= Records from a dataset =
##############################

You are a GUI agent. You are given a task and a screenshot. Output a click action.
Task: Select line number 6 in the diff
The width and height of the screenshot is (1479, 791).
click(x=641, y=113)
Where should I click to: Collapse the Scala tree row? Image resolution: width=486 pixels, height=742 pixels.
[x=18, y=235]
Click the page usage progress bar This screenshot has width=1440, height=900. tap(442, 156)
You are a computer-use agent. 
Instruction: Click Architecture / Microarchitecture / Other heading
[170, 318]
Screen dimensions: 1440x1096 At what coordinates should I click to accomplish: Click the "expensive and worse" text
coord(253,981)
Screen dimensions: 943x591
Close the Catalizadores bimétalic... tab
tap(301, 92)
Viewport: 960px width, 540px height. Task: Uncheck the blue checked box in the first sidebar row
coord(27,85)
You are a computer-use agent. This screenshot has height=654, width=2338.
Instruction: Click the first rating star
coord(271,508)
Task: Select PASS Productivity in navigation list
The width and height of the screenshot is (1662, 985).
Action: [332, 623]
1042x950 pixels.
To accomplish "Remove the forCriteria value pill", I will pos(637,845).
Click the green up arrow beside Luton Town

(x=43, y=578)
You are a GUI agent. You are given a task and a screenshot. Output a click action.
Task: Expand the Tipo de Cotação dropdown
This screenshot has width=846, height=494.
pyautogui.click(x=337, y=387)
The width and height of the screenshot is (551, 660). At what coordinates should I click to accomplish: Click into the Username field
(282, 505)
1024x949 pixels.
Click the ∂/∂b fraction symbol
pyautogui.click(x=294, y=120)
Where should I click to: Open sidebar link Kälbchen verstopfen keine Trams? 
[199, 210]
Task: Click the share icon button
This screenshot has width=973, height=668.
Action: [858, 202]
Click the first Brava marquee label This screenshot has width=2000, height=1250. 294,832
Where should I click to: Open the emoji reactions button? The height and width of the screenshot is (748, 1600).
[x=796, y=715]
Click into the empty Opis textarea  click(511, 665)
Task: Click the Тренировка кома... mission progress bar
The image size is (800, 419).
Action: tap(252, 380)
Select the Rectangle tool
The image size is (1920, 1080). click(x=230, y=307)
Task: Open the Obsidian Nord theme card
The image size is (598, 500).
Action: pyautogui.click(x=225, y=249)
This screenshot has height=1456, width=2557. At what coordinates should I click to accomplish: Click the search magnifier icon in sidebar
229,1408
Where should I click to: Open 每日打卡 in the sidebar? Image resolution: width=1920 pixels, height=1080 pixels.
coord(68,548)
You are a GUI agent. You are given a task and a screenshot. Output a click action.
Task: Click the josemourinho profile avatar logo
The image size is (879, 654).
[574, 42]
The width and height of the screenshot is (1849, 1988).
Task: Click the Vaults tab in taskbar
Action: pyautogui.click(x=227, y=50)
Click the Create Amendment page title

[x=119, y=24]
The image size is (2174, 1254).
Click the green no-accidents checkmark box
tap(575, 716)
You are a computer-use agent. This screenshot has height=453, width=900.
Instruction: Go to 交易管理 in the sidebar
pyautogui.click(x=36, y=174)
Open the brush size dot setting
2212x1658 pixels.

##############################

= Exercise objective =
State how many lines in the rows above contain the string "Instruction". Reply with the number only.

= Answer below =
3